In the nineteen eighties Neville was a musician for hire, playing trumpet on a variety of records including Heaven 17's two greatest hits: "Temptation" and "Come Live With Me" and latter recordings by Frankie Vaughan, who earlier in his career had a UK number one with his hideous version of "Tower of Strength".


Last Thursday I met up with five friends, from the Islington Arts and Entertainments Department of the 1990's, including Neville. It was the first time we'd done this for eleven years although this was originally planned as an annual event to remember a colleague, Trevor Kates (see https://www.unclestylus.com/single-post/2020/09/02/forreggae-beto-barbosa ) who died tragically young at the age of 41 way back in 1997. We had lunch, reminisced, mainly about people who weren't there, and events or projects we'd been involved in, caught up on what we are up to now and tried to keep off the subject of our aging bodies. As is the case on this kind of occasion, the memories came flooding back, mercifully for the others, on my long drive home to the coast, many of them involving Neville, as he and I were the longest serving members of the team. He is also one of the most naturally amusing people I know and so the drive was punctuated by smiles, even shouts of laughter.
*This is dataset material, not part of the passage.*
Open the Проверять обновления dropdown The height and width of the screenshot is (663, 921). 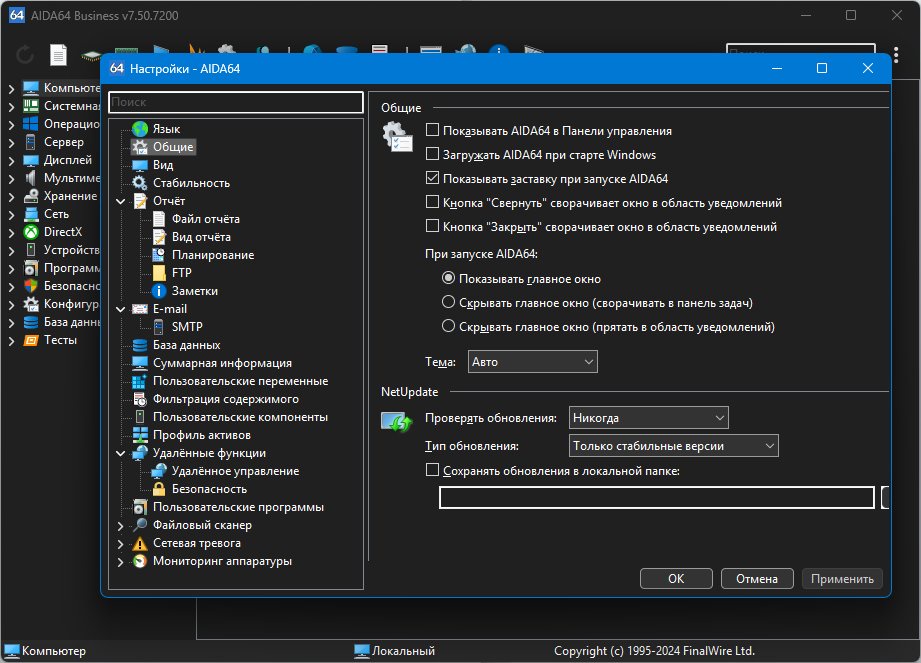tap(648, 418)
He used to specialise in music jokes ("practice man, practice") which gave a little window into the world of classical orchestras and session artists.
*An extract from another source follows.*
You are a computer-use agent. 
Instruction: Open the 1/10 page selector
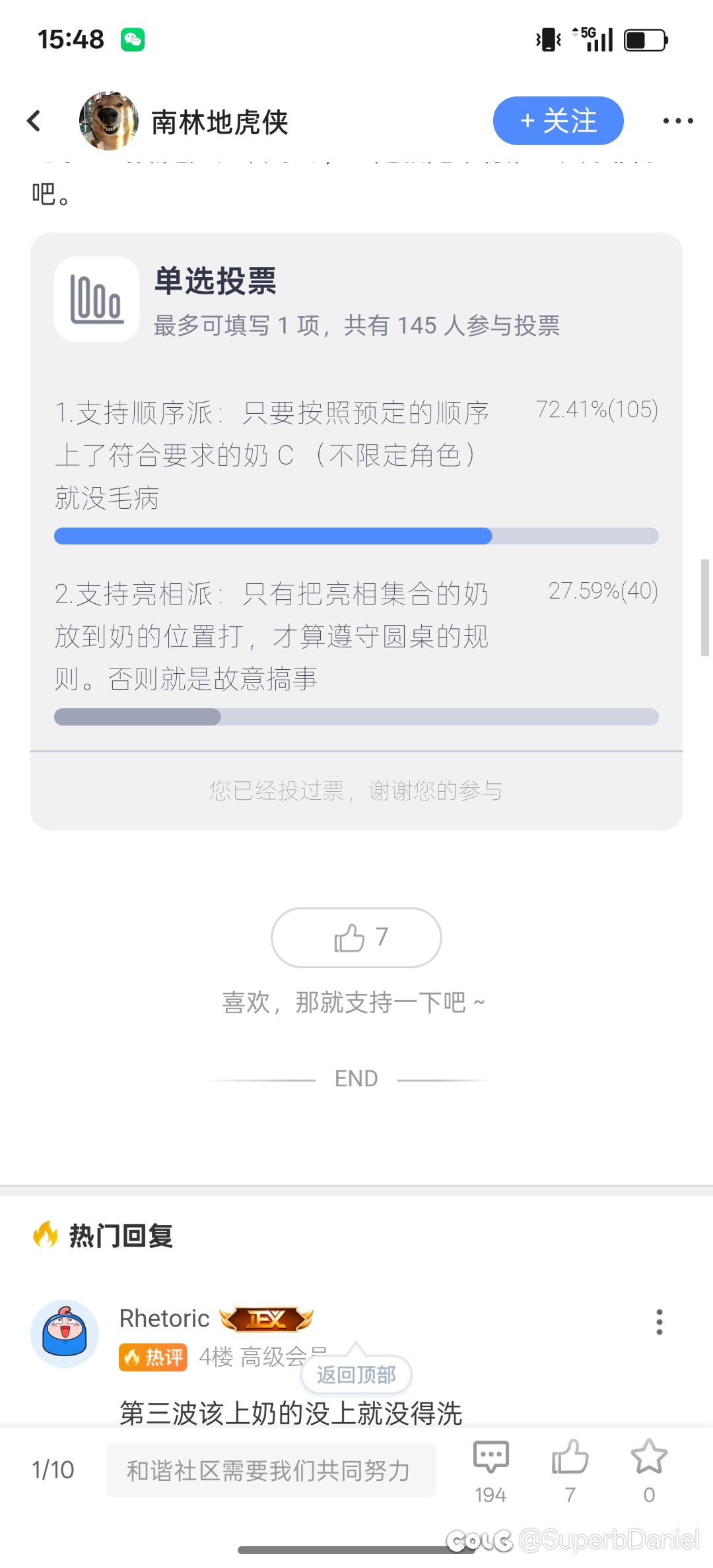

One that come back was of a trumpeter who had a nervous breakdown and was having difficulty plucking up the confidence to return to performing in public. Playing the trumpet had been his whole life, and he had no family and no other consuming interests or hobbies even to occupy his time. Eventually he was persuaded by a friend to return to take part in an orchestral performance of popular tunes from the movies with a half-size orchestra in one of those corporate performance spaces 5 floors up in a city business block. The only moment in the concert when he was required to emerge from the sheltering anonymity of the ensemble was for a solo rendering of the middle 8 section of "Somewhere Over the Rainbow" which he had practised rigorously prior to the event. As each tune was played and his solo moment approached, he found himself becoming more and more nervous until, during the number before "Over the Rainbow" he realised he longer could remember the middle 8. Overcome with his sense of failure, he stood up mid-tune and walked out of the performance area, through the foyer and onto a nearby balcony and threw himself off. As he lay there, crushed and broken, on the ground, his last thought was an attempt to remember the middle eight. Just seconds after he died, the siren of the ambulance, speeding, too late, to treat him, could be heard above the rumble of the evening traffic:

"dee da dee da deed da dee da, dee da dee da deed da dee da....."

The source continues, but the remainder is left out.